O aumento da incidência da Doença Renal Crônica estágio V, especialmente relacionada às doenças crônico- degenerativas, tem assumido números alarmantes nos últimos anos em todo mundo1 e não tem sido diferente no Brasil.2 Esses pacientes em sua maioria iniciam a terapia dialítica em hemodiálise através de um cateter venoso central.3

Apesar de iniciativas implementadas nos últimos anos para reduzir a utilização de cateteres e próteses como o programa Fistula First,4 nos Estados Unidos da América cerca de 70% dos pacientes iniciam em hemodiálise utilizando um cateter venoso central5. Além disso, em algumas regiões do país, os cateteres representam até 40% dos acessos vasculares na população submetida à hemodiálise. Vale ressaltar que muitos estudos publicados mostram que o risco relativo de morte é de até 1,5 vezes maior e o risco relativo de infecção é 7,6 vezes maior em pacientes com cateteres venosos centrais quando comparados àqueles com fístula arteriovenosa. 5,6

Os eventos infecciosos constituem a segunda causa de mortalidade em pacientes submetidos a tratamento dialítico. 7 As infecções de cateteres utilizados como acesso vascular são graves, e podem tornar-se sistêmicas com focos metastáticos. 8 Várias alternativas têm sido utilizadas para minimizar tais riscos, como a utilização de substâncias químicas que reduziriam a incidência de infecções relacionadas aos cateteres quando utilizadas como selo no período interdialítico.

A heparina tem sido a substância utilizada como selo, especialmente por sua propriedade anticoagulante. Entretanto, com a maior frequência da utilização de cateteres e ocorrências de infecções, outras substâncias como citrato de sódio, álcool e EDTA têm sido buscadas para serem utilizadas como selo, isoladas ou em associação com antibióticos. 9,10,11

O objetivo deste estudo foi comparar a utilização de heparina e de citrato trissódico como selo de cateteres de longa permanência quanto à ocorrência de pirogenia, bacteremia, internações hospitalares relacionadas a infecção, trombose e óbito.

MÉTODOS

Este estudo é uma análise retrospectiva dos dados relacionados à infecção e cateteres registrados nos relatórios mensais do Programa de Controle e Prevenção de Infecções e Eventos Adversos (PCPIEA) na unidade satélite de hemodiálise - Instituto de Hemodiálise Sorocaba - no período de abril de 2006 a março de 2008.

Os dados foram agrupados em 2 períodos, de 01 de abril de 2006 a 31 de março de 2007, constituindo o Grupo Heparina onde se utilizava solução de heparina (1.500 U/mL. ) como selo do cateter ao final da sessão de hemodiálise e o segundo período de 01 de abril de 2007 a 31 de março de 2008 onde tivemos o Grupo Citrato no qual o selo do cateter foi realizado com solução de citrato trissódico a 46,7%. Os cateteres foram manipulados em todas as sessões de hemodiálise de maneira asséptica, segundo o protocolo do serviço, sendo realizado ao final das sessões "flush" com solução fisiológica a 0,9% e em seguida injetada solução de citrato ou de heparina, exatamente no volume de preenchimento da luz preconizado pelo fabricante.

A população incluída no estudo foi composta por 65 pacientes em hemodiálise, maiores de 18 anos e com cateter de dupla luz de longa permanência como acesso vascular para hemodiálise. Destes, 31 (48%) fizeram parte do Grupo Heparina e 34, (52%) do Grupo Citrato. Por se tratar de estudo contínuo, 17 pacientes pertenceram a ambos os grupos.

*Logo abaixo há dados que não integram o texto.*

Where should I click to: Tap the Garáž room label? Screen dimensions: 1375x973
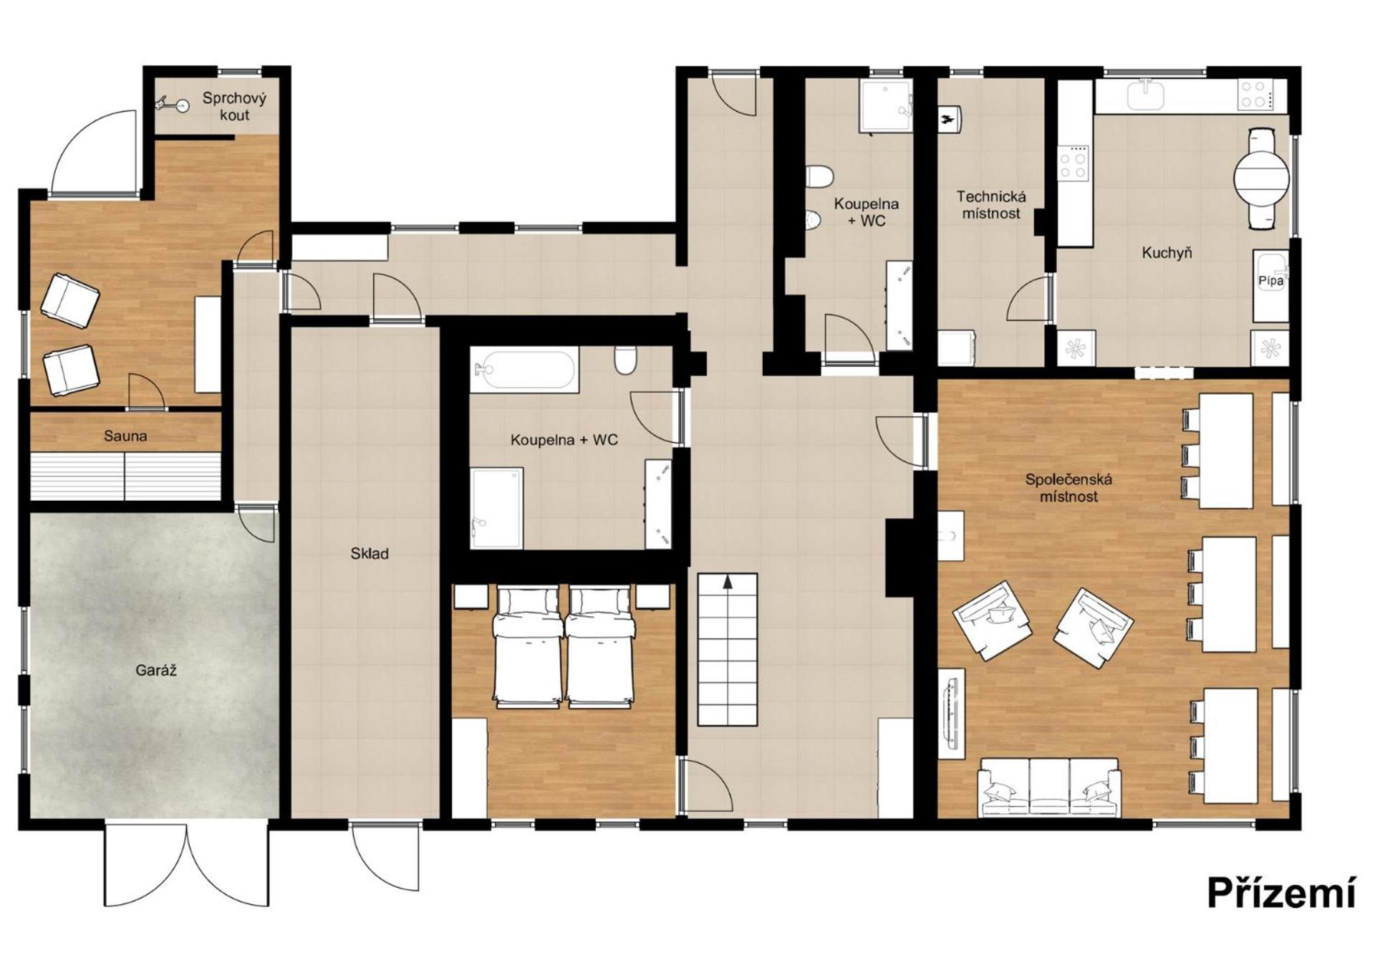pos(155,671)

Noventa e dois cateteres foram utilizados durante o estudo, sendo 49 no Grupo Heparina e 43 cateteres no Grupo Citrato. Os cateteres foram todos Permcath® Quinton de tamanho variável (36 a 40 cm) de acordo com a sua posição de inserção e biotipo do paciente, à exceção de 3 cateteres inseridos em veia femoral, os quais foram todos split catheter Medcomp® de 52 cm. Todos os cateteres foram implantados em sala de hemodinâmica sob fluoroscopia.

Os eventos avaliados foram: ocorrência de pirogenia, bacteremia, trombose ou obstrução parcial levando a baixo fluxo, hospitalização e óbito.

Reação pirogênica foi definida como episódio com presença súbita e inexplicada de pelo menos dois dos seguintes sintomas / sinais: febre, calafrios, tremores, sudorese, hipotensão ou taquicardia em paciente com cateter de dupla luz de longa permanência, onde nenhuma outra causa estivesse presente para justificá-los e com hemocultura negativa. 12 Episódios que ocorreram do início até seis horas após o término da sessão de hemodiálise foram considerados.

Bacteremia relacionada ao cateter foi definida como a presença de infecção da corrente sanguínea constatada por pelo menos uma hemocultura positiva coletada de veia periférica na presença de sinais e sintomas como febre, calafrios e/ou hipotensão, sem evidência que o sítio de origem da infecção fosse outro que não o cateter. 13 Durante o estudo, as hemoculturas foram todas realizadas pelo mesmo Laboratório de Patologia Clínica utilizando o Sistema Hemobac Trifásico® e a coleta delas ocorreu em todos os episódios de calafrios e tremores, havendo ou não febre, em pacientes com cateteres de longa permanência.

Trombose foi definida como a persistente incapacidade de realizar sessões de hemodiálise através de cateter de dupla luz de longa permanência com fluxo de sangue igual ou superior a 200 mL/min. Antes da retirada, como rotina, os cateteres que apresentavam baixo fluxo sem evidência de apresentarem dobras ou estarem mal posicionados receberam ativador de plasminogênio tecidual recombinante (rTPA - 2,5 mg em cada haste do cateter) durante 1 hora e considerou-se como sucesso na desobstrução, quando se conseguiu fluxo de sangue superior a 250 mL/min por pelo menos duas sessões consecutivas de hemodiálise.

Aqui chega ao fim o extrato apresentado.